(Stored records)
- Opening Delimiter -

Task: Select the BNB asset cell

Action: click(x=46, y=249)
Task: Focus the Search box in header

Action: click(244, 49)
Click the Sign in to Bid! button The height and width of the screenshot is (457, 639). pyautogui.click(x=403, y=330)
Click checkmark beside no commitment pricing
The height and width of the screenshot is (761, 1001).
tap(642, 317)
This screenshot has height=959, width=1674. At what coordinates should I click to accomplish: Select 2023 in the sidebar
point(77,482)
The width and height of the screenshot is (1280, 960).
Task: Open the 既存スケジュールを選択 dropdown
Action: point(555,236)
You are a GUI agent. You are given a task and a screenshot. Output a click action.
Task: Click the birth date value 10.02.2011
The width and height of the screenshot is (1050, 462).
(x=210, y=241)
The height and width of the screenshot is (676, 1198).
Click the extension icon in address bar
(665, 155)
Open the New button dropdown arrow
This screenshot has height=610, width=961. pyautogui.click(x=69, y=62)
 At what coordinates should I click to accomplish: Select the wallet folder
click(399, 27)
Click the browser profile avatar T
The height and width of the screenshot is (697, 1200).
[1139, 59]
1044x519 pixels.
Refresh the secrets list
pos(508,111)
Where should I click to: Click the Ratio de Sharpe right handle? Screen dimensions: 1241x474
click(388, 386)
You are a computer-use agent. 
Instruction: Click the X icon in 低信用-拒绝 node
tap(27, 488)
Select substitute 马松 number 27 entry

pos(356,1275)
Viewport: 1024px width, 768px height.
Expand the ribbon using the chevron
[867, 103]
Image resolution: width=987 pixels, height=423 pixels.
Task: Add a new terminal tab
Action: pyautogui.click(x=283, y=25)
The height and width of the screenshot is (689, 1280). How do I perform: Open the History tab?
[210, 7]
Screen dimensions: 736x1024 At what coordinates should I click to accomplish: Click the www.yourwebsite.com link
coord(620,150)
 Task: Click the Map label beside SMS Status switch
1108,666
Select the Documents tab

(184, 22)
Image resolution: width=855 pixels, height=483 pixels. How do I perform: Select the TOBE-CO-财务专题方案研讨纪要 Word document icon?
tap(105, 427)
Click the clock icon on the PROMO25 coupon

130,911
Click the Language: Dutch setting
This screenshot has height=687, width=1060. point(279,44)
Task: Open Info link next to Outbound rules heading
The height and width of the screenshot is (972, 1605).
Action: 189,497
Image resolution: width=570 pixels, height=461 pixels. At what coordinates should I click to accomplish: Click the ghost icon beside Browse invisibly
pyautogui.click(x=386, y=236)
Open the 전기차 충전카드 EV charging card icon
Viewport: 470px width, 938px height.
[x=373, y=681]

- Closing Delimiter -

BRIEF
Output each entry exactly. Leave none out.

EXERCISE OUTPUT
Task: Select the BNB asset cell

Action: click(x=46, y=249)
Task: Focus the Search box in header

Action: click(244, 49)
Click the Sign in to Bid! button The height and width of the screenshot is (457, 639). pyautogui.click(x=403, y=330)
Click checkmark beside no commitment pricing
The height and width of the screenshot is (761, 1001).
tap(642, 317)
This screenshot has height=959, width=1674. At what coordinates should I click to accomplish: Select 2023 in the sidebar
point(77,482)
The width and height of the screenshot is (1280, 960).
Task: Open the 既存スケジュールを選択 dropdown
Action: point(555,236)
You are a GUI agent. You are given a task and a screenshot. Output a click action.
Task: Click the birth date value 10.02.2011
The width and height of the screenshot is (1050, 462).
(x=210, y=241)
The height and width of the screenshot is (676, 1198).
Click the extension icon in address bar
(665, 155)
Open the New button dropdown arrow
This screenshot has height=610, width=961. pyautogui.click(x=69, y=62)
 At what coordinates should I click to accomplish: Select the wallet folder
click(399, 27)
Click the browser profile avatar T
The height and width of the screenshot is (697, 1200).
[1139, 59]
1044x519 pixels.
Refresh the secrets list
pos(508,111)
Where should I click to: Click the Ratio de Sharpe right handle? Screen dimensions: 1241x474
click(388, 386)
You are a computer-use agent. 
Instruction: Click the X icon in 低信用-拒绝 node
tap(27, 488)
Select substitute 马松 number 27 entry

pos(356,1275)
Viewport: 1024px width, 768px height.
Expand the ribbon using the chevron
[867, 103]
Image resolution: width=987 pixels, height=423 pixels.
Task: Add a new terminal tab
Action: pyautogui.click(x=283, y=25)
The height and width of the screenshot is (689, 1280). How do I perform: Open the History tab?
[210, 7]
Screen dimensions: 736x1024 At what coordinates should I click to accomplish: Click the www.yourwebsite.com link
coord(620,150)
 Task: Click the Map label beside SMS Status switch
1108,666
Select the Documents tab

(184, 22)
Image resolution: width=855 pixels, height=483 pixels. How do I perform: Select the TOBE-CO-财务专题方案研讨纪要 Word document icon?
tap(105, 427)
Click the clock icon on the PROMO25 coupon

130,911
Click the Language: Dutch setting
This screenshot has height=687, width=1060. point(279,44)
Task: Open Info link next to Outbound rules heading
The height and width of the screenshot is (972, 1605).
Action: 189,497
Image resolution: width=570 pixels, height=461 pixels. At what coordinates should I click to accomplish: Click the ghost icon beside Browse invisibly
pyautogui.click(x=386, y=236)
Open the 전기차 충전카드 EV charging card icon
Viewport: 470px width, 938px height.
[x=373, y=681]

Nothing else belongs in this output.